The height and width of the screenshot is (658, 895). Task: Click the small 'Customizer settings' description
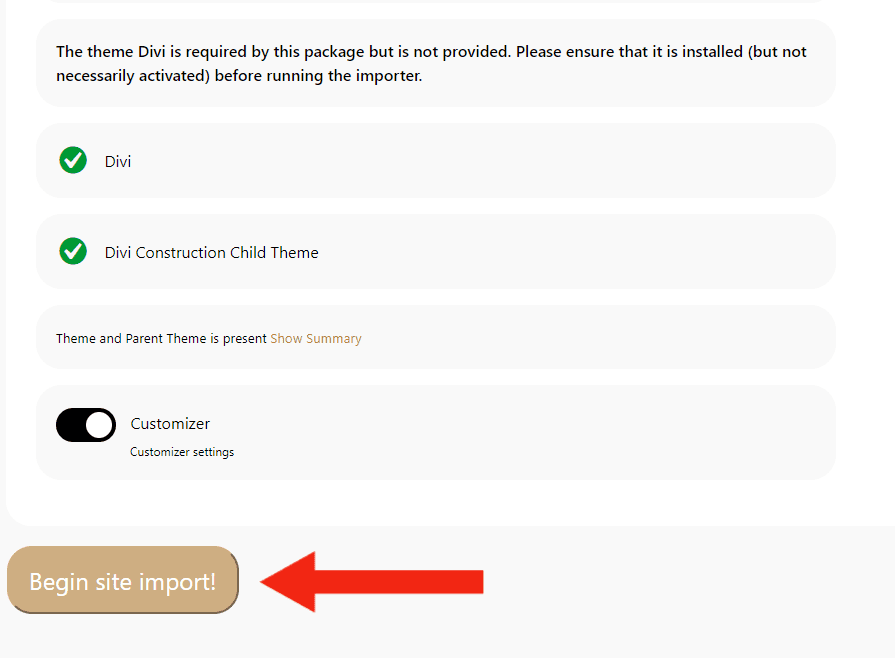[182, 452]

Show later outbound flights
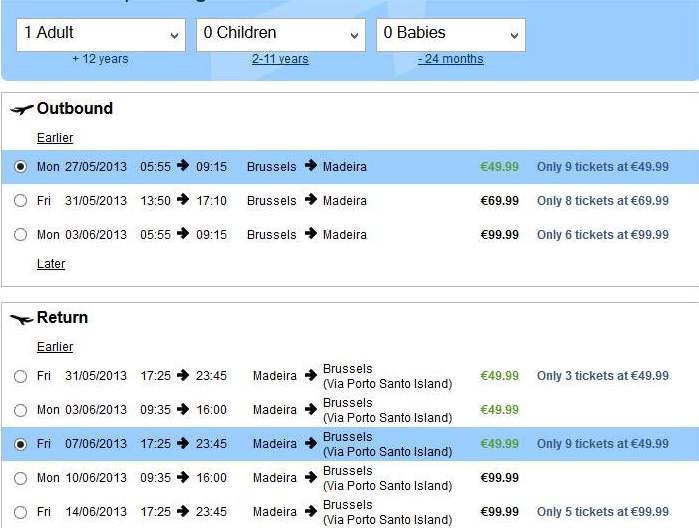pos(51,264)
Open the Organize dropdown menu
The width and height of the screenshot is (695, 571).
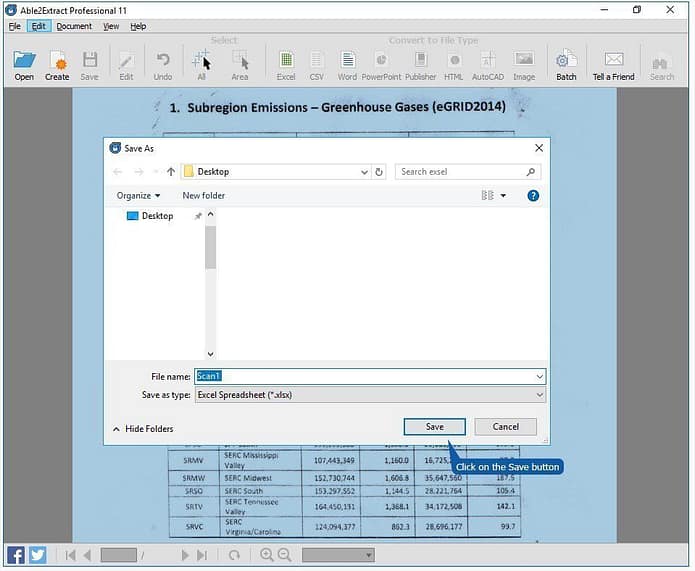coord(138,196)
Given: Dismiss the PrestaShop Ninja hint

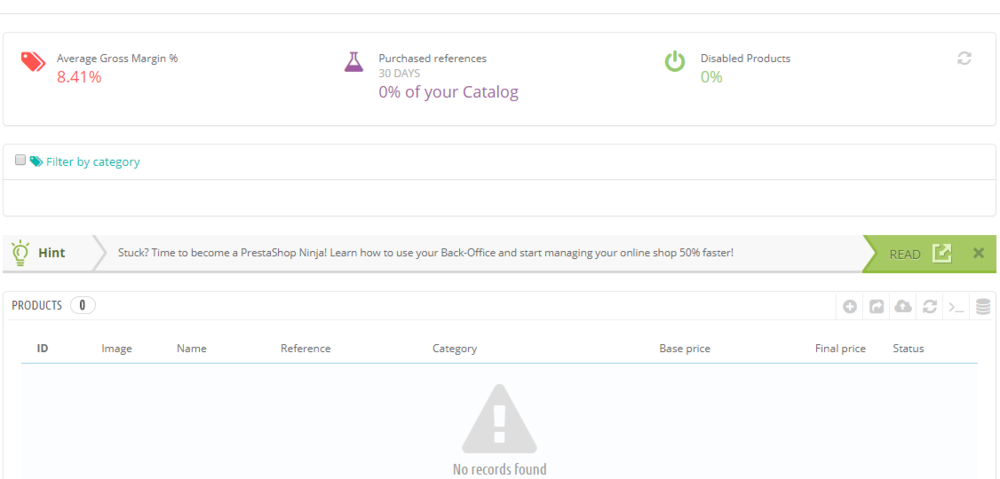Looking at the screenshot, I should [978, 253].
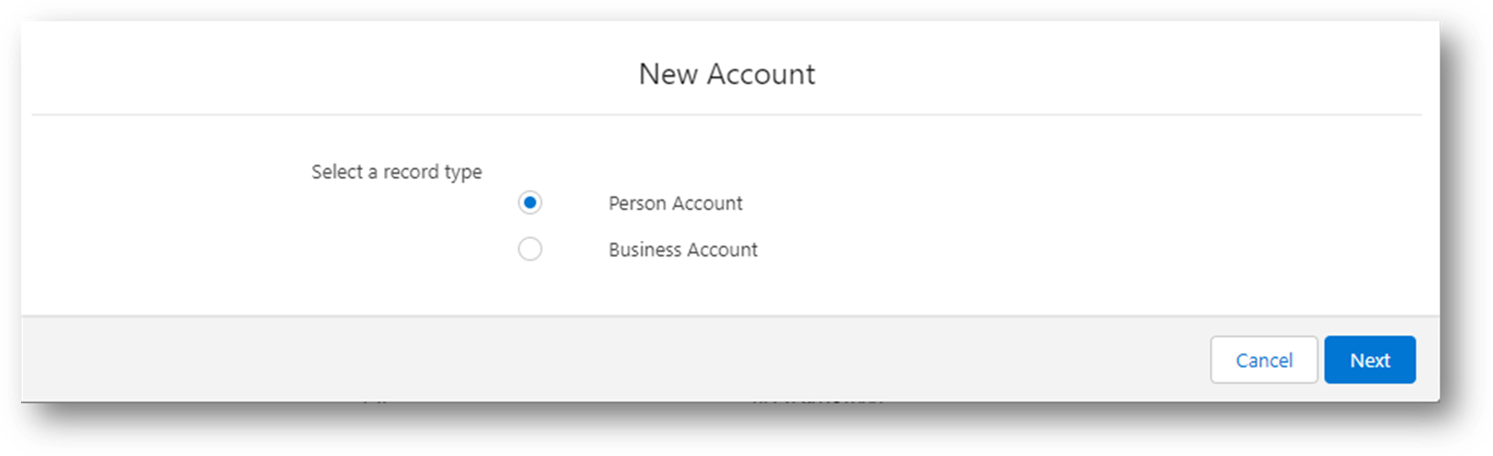Click the Person Account label text
1493x456 pixels.
point(676,203)
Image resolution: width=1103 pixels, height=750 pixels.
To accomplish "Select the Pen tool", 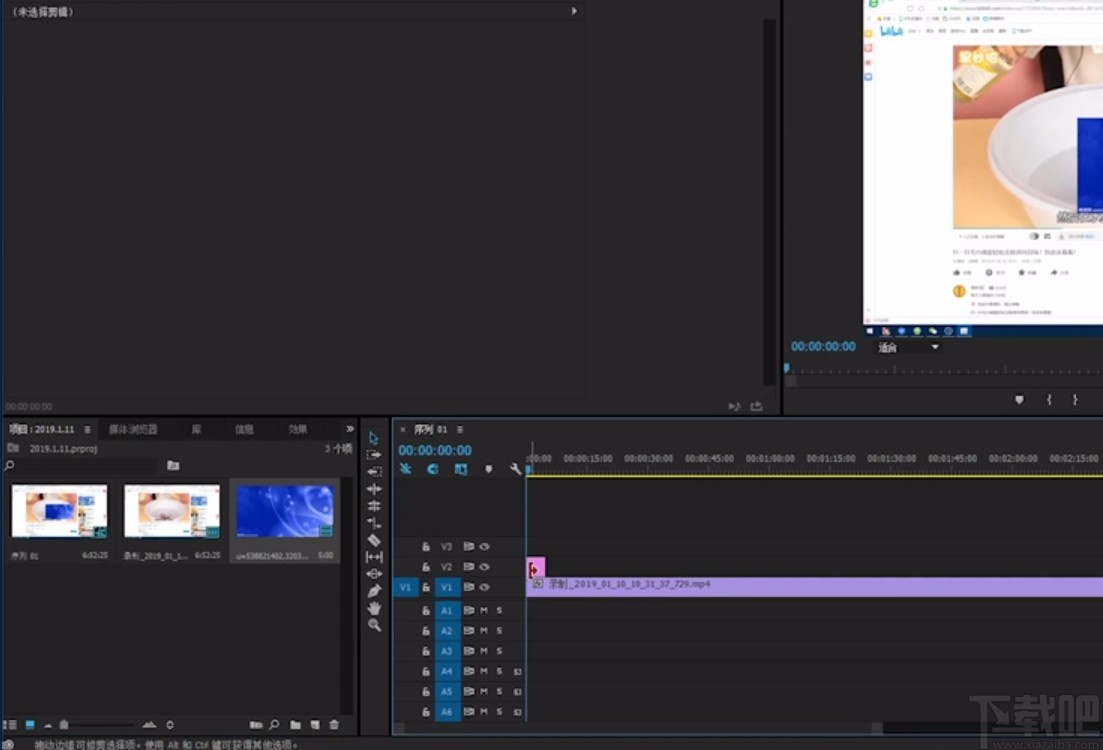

● ● ● ●

**ACTION ITEM**
Return each line from the material above exactly, but not the pictures.

**EXERCISE OUTPUT**
The height and width of the screenshot is (658, 895). Task: Click the small 'Customizer settings' description
[182, 452]

Show later outbound flights
pos(51,264)
Open the Organize dropdown menu
The width and height of the screenshot is (695, 571).
coord(138,196)
Given: Dismiss the PrestaShop Ninja hint

Looking at the screenshot, I should [978, 253].
Click the Person Account label text
1493x456 pixels.
point(676,203)
Image resolution: width=1103 pixels, height=750 pixels.
To accomplish "Select the Pen tool", 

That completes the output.